Selon la législation tchadienne, « le déguerpissement est l’opération par laquelle il est fait obligation, pour des motifs d’utilité publique, à des occupants présumés de bonne foi, encore que non couverts par une coutume reconnue, d’une terre appartenant à la puissance publique, de l’évacuer même s’ils y ont cultivé ou construit  […]» (cf. art.16, Loi N°25 de 1967). Cette disposition posée par le législateur de 67 s’oppose à toute situation de non droit.

En effet, il ressort de cet article que toute opération de déguerpissement doit être justifiée par les motifs d’utilité publique c’est-à-dire d’intérêt général. Chose qui dans la pratique est loin d’être évidente pour des nombreux cas de déguerpissements à N’Djamena : les espaces libérés sont occupés par des entrepreneurs et personnes fortunés ou abandonnés comme dépotoir public. Il suffit de faire un tour au quartier Dembé pour s’en convaincre.

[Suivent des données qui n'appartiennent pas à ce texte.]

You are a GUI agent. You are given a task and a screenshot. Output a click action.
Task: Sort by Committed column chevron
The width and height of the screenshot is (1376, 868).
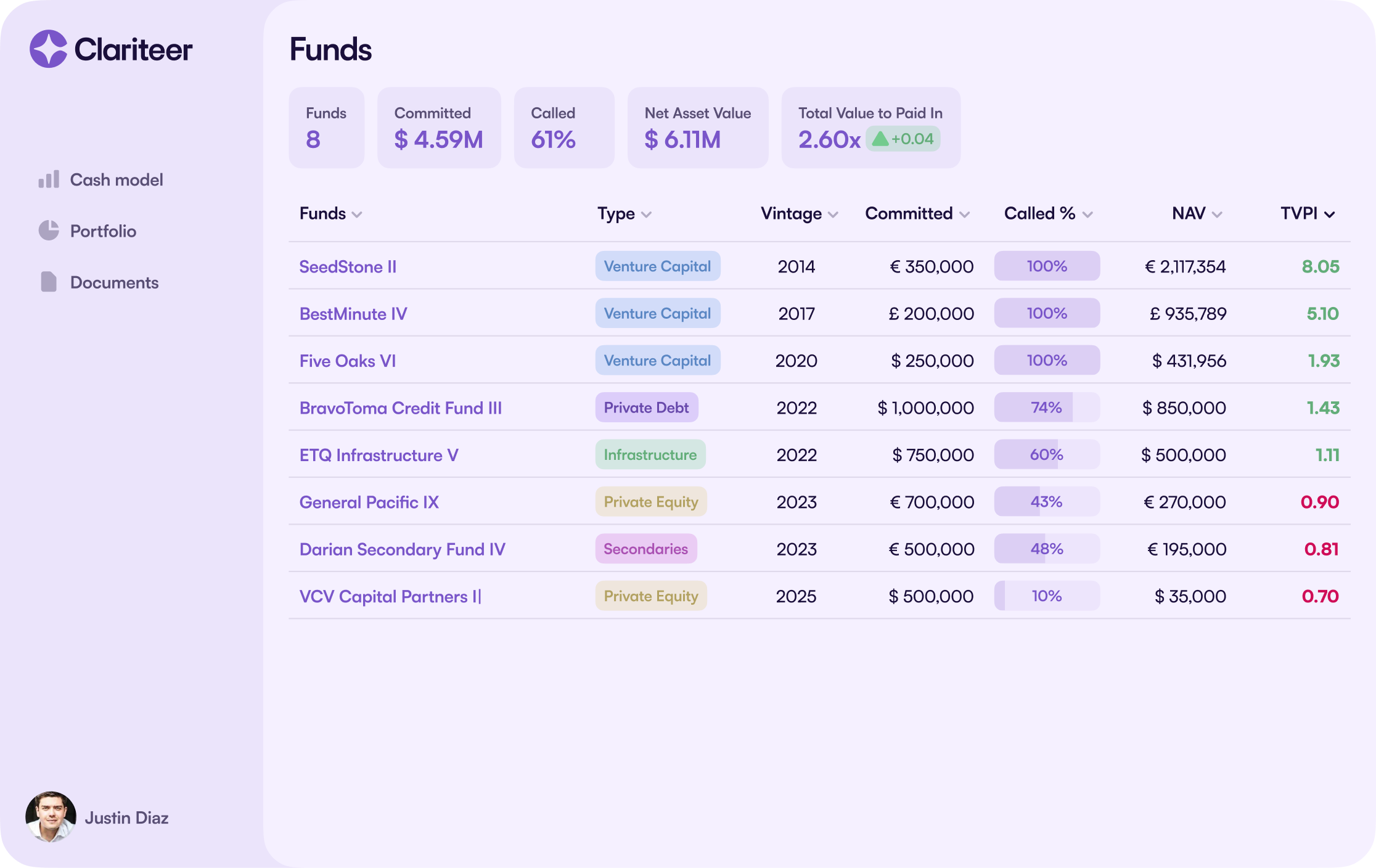tap(965, 215)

Aussi et contrairement à la compréhension populaire, l’esprit de cette disposition ne vise pas directement les terres coutumières bien établies et reconnues de tous. C’est-à-dire que les parcelles qui ont été acquises sous le règne des pratiques coutumières reconnues et avérées ne sont pas concernées directement. L’Etat a garanti le droit foncier coutumier même s’il est conditionné par la mise en valeur. Alors que dans ce cas de figure, la mise en valeur ne souffre d’aucune contestation. Seule, l’utilité publique reste la raison objectivement légale de toute opération de déguerpissement ordonnée par une autorité publique. En plus, lorsqu’il est question du « retrait des droits coutumiers d’une parcelle du domaine privé de l’Etat […], la procédure est celle de l’immatriculation […] » par l’autorité publique qui a décidé du retrait de ces droits coutumiers. Et  si l’immatriculation « n’a pas lieu dans le délai de deux (2) ans, les intéressés peuvent se pourvoir devant le tribunal de droit local en vue de réintégrer leurs droits moyennant remboursement des indemnités ou restitution de l’équivalence », s’ils ont eu à en bénéficier (cf. les art. 32-33-34 Décret n°187 sur la limitation des droits fonciers). Malheureusement, l’ignorance des textes et la brutalité des méthodes semblent toujours triompher en défaveur des détenteurs des parcelles coutumières. Heureusement que la justice a tendance à ne pas accepter l’arbitraire de l’Etat. La Chambre administrative de la Cour d’Appel de N’Djamena, dans une décision du 06 mars 1995 (répertoire n°011) indique clairement que : « Considérant que sur le plan coutumier la terre appartient au premier occupant ; qu’à ce titre, le terrain litigieux a été occupé et exploité sans désemparer depuis plusieurs décennies, en toute quiétude […], le droit des héritiers étant indéniable, ils ne peuvent déguerpir que pour cause d’utilité publique ou par prescription de l’article 16 de la loi n°24 ». Que dire de plus ?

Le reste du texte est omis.